Livestock grazing, on the other hand, frequently benefits introduced lagomorphs like hares and rabbits (Oryctolagus cuniculus, Linnaeus 1758) by lowering grass height and reducing shrub cover (Simonetti 1983, Meyers et al. 1994) so the lack of a negative association between livestock and hare densities is not unexpected.

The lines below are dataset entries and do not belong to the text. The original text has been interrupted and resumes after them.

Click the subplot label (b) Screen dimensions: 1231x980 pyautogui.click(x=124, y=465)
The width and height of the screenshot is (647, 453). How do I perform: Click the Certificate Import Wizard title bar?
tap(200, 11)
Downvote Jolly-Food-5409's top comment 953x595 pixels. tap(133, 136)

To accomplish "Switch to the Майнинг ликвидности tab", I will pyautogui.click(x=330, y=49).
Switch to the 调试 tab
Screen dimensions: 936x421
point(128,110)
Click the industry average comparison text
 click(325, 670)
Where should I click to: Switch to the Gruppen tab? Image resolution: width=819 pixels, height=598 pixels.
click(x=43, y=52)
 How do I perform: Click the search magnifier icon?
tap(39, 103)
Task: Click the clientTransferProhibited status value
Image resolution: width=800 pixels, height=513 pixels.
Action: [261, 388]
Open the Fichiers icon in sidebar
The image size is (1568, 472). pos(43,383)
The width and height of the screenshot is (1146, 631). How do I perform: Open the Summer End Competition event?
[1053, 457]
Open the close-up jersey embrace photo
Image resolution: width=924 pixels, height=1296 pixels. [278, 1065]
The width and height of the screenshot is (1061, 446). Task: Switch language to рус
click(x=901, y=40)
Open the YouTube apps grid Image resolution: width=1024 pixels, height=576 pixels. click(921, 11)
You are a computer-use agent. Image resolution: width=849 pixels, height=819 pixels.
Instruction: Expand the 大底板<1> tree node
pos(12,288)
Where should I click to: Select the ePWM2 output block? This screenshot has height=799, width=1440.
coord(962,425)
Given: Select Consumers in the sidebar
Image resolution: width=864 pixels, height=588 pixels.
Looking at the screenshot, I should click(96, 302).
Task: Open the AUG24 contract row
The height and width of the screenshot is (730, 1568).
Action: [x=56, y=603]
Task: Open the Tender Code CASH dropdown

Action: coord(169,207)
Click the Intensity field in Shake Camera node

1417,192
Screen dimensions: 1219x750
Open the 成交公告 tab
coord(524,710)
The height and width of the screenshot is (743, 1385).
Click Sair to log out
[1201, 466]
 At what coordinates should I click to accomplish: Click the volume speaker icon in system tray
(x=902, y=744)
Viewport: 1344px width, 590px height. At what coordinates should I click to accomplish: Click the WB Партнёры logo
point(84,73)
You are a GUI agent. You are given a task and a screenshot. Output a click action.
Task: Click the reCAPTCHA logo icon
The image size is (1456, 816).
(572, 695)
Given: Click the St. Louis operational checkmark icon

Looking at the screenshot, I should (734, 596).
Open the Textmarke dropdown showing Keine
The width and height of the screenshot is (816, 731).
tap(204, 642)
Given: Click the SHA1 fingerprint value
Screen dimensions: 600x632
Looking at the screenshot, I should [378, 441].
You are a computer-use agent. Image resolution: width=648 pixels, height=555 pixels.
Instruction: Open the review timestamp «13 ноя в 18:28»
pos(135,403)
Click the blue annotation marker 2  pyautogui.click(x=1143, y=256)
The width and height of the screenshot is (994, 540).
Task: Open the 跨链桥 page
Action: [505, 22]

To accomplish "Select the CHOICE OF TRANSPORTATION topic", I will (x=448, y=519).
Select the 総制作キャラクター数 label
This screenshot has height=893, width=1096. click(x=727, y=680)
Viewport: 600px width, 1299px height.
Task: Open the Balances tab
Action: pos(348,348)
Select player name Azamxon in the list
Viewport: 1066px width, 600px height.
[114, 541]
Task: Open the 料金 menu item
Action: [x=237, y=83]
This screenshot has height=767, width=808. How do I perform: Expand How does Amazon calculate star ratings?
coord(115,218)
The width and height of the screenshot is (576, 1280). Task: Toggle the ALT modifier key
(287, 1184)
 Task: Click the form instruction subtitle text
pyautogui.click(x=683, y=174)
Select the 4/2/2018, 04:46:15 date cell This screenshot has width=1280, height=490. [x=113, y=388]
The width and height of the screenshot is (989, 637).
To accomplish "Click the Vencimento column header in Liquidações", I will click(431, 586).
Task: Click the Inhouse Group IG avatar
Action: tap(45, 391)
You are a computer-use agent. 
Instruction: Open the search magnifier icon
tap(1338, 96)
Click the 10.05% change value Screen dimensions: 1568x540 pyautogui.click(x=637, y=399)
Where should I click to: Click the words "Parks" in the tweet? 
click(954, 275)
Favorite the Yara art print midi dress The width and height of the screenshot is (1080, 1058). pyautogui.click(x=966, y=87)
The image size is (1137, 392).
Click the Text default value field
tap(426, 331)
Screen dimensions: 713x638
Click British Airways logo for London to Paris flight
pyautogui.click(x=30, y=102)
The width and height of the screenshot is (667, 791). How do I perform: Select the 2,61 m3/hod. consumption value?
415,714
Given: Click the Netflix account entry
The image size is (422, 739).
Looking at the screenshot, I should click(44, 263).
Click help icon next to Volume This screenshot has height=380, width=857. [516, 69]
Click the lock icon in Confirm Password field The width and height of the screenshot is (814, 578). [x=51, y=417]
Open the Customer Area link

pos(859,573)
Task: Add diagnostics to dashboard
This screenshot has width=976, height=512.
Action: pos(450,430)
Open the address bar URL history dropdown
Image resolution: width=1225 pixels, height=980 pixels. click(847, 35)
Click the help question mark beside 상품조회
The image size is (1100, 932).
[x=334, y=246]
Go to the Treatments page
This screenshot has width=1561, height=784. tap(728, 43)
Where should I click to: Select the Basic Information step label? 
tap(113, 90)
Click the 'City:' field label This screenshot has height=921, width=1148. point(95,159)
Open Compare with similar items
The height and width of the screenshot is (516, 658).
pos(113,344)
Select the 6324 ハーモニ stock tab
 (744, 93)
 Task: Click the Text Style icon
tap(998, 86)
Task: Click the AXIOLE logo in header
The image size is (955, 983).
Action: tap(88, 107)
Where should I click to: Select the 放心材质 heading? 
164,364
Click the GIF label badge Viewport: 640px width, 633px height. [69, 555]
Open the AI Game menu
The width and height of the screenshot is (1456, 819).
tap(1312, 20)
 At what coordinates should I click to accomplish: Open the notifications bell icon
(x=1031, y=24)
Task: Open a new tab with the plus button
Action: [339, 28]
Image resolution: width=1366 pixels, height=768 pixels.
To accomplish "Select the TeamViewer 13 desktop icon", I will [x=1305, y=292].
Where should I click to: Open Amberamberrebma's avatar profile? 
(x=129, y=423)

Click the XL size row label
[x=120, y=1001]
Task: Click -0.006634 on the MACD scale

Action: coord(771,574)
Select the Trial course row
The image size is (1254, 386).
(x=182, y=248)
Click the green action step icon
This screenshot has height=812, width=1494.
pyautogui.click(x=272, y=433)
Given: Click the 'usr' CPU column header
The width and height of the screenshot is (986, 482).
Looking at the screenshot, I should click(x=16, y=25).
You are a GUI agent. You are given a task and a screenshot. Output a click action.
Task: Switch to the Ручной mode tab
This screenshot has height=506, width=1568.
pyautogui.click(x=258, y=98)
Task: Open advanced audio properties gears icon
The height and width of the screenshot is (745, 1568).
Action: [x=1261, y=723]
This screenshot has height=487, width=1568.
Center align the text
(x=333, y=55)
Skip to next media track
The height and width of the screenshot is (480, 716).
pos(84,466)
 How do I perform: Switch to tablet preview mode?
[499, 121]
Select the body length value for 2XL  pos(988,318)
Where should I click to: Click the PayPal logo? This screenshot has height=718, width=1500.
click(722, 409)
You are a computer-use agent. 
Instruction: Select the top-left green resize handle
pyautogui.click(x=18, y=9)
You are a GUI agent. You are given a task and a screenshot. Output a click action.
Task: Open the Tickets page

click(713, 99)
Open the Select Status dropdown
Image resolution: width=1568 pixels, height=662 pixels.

Our results are encouraging in terms of the resilience of at least some components of the mammalian predator-prey assemblage in the Achala grassland (Holling 1986, Pucheta et al. 1998). Livestock removal from the park began only two years before our study, and livestock abundance at the park before removal was as high as it was at the ranch during our study, indicating that the past negative effect of livestock at the park was as strong as at the ranch. Thus, it appears that the effect of livestock on cricetine and tuco abundances and on P. c. smithersi's diet composition in Achala can be reversed relatively quickly. The short duration and comparative approach of our study, however, limit our conclusions on the resilience of this mammalian assemblage to livestock grazing.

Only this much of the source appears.